January 4, 2008

Saved Games and Player Death

I once read a rant on some game review site that game designers no longer had any excuse for limiting the player's ability to save the game. Technical restrictions weren't a problem anymore, so just let us do as we please!

But that viewpoint, though common among players, ignores the importance of player death in gameplay. Generally, in any game, there is a possibility that you could lose. Saving eliminates that possibility. For a sufficiently devoted player, constant saving means that there's no possibility of failure at any level, and so any sort of tension that the game wants to create evaporates immediately. The worst that could happen is replaying a short bit of the game, so like Office Space's Peter Gibbon's, the only incentive to perform well is to avoid being hassled.

Marty M. O'Hale wrote a great article about this dilemma in The Escapist. As games got harder, players saved more often. Once designers saw this, they could justify adding more difficulties (including arbitrary obstacles such as deathtraps or highly randomized damage). In a sports game or casual game, we'd think it ludicrous to save before every single decision, but in RPGs and FPSs it's taken for granted.

O'Hale suggests that the solution is to replace player death with different types of gameplay-related setbacks. Rather than have the player die and reload, find some way to penalize the player and introduce a new situation. Penalties should never be random, and the player should only have to save upon ending a gaming session.
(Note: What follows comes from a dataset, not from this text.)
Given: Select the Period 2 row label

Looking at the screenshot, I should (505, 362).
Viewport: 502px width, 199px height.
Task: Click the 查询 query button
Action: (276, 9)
I can think of one game that already implements this system: Diablo 2. In D2, each death is accompanied by a loss in money and possibly experience. The player must then retrieve his "body" without the use of any of his previous equipment. The player is penalized, death creates temporary new gameplay possibilities, and saving is only available upon exiting the game. There's even a Hardcore mode, in which death is permanent, for the truly skilled and daring.

Prey and Bioshock also both attempted to circumvent the quicksave-die-reload cycle by implementing in-game respawning, though both also allowed saving at any time. These solutions, however, were lambasted for removing any penalty from death. Oddly enough, respawning automatically in-game was considered to be substantially worse than reloading. But if these games had included a more substantial penalty with each death and had removed the ability to save at any time, I suspect that they would both play better.

Games that try to reach this goal of limiting saving while improving gameplay have a whole new set of problems to deal with. Because losing now genuinely matters, the player has to be given several chances to overcome an obstacle. If he's run out of ammo, he has to be able to sneak. If he gets caught sneaking, he should be able to talk. If he's unconvincing, he needs to be able to run for it. If he gets caught, he can eventually escape. Each failure must have a penalty associated with it. Only if the player is wholly inept at all options can he lose the game and, perhaps, be forced to restart the level or even the whole game.

There's another big reason for saving, of course. I played Morrowind cautiously and rarely died, but I saved often because I feared the other great danger to my character: bugs in the software. Crashing is frustrating. One could take the D2 route and just eliminate all bugs, but that's an unrealistic expectation. I suggest, then, that the game implement a hidden autosave. Every time you step through a door, or every 30 seconds or so, the game silently and quickly autosaves. Then, if it closes unexpectedly, the option to restore the previous game becomes available. The designer preserves his saving mechanic, and the player doesn't get as frustrated as he otherwise would be. What's there to lose?


Anonymous said...

Sounds good to me.

Kevin said...

I'm not that much of a hardcore gamer, but I've played enough games to be familar with the kind of thing you're describing.

I have felt that, while games are fun, there isn't any real penalty for death. Tomb Raider starts you at the last checkpoint. Indiana Jones and the Emperor's Tomb starts you at the beginning of the level. But those games don't have a scoring system. They are very linear, "overcome the obstacles to get to the next level" type games.

I think for games like that, a good penalty (albeit a rather harsh one considering the difficulty of some of the puzzles) is to maybe start the player off at the PREVIOUS level.